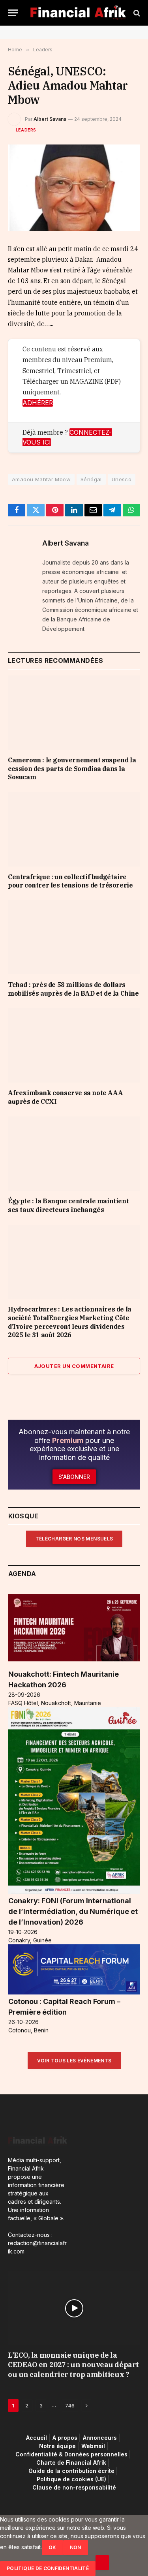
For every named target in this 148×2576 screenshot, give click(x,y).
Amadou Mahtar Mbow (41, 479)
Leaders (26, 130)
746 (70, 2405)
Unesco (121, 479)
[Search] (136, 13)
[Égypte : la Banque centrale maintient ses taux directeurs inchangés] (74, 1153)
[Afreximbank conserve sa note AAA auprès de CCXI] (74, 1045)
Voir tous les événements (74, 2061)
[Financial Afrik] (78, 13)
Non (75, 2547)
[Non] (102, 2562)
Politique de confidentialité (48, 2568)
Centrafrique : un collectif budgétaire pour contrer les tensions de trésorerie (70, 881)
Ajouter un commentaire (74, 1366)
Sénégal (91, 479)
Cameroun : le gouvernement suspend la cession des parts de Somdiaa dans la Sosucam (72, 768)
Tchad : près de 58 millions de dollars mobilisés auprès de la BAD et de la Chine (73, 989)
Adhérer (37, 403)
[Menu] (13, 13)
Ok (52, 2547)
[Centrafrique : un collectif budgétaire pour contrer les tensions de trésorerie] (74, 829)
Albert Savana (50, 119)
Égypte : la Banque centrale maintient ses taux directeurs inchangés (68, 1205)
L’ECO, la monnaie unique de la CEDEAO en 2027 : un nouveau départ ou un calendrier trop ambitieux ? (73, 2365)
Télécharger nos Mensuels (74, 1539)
...
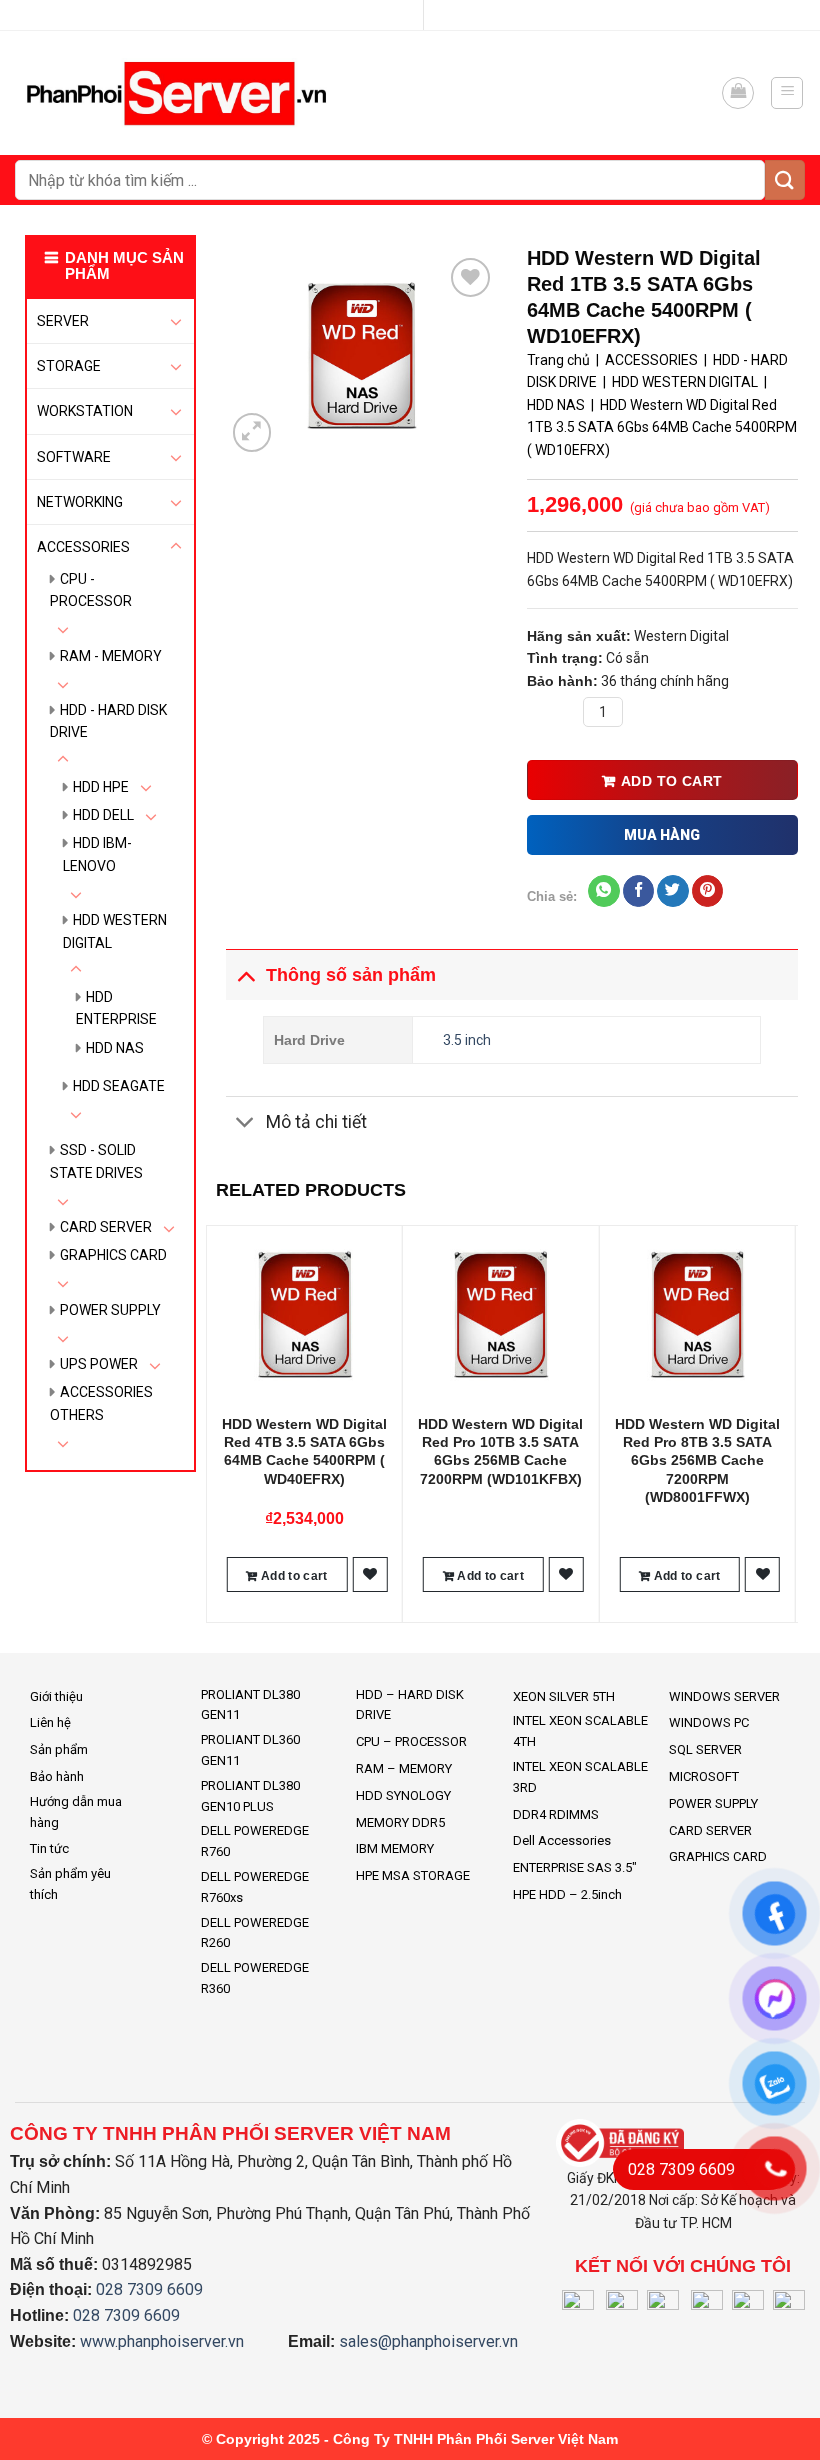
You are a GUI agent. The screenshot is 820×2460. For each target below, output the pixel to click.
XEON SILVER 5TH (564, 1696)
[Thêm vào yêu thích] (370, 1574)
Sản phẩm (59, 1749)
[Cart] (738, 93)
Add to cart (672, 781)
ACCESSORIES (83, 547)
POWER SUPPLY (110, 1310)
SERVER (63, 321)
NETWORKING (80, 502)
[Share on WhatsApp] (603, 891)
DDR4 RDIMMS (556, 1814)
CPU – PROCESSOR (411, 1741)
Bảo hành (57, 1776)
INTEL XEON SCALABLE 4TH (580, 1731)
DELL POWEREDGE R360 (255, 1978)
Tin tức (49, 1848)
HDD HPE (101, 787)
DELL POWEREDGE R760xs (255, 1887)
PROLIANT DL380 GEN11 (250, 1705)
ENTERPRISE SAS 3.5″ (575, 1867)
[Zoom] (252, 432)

• TO DO
For the lines above, output exactly those from the line containing "HDD HPE (101, 787)" through the line containing "[Zoom] (252, 432)", and skip the others.

• TASK RESPONSE
HDD HPE (101, 787)
DELL POWEREDGE R760xs (255, 1887)
PROLIANT DL380 GEN11 (250, 1705)
ENTERPRISE SAS 3.5″ (575, 1867)
[Zoom] (252, 432)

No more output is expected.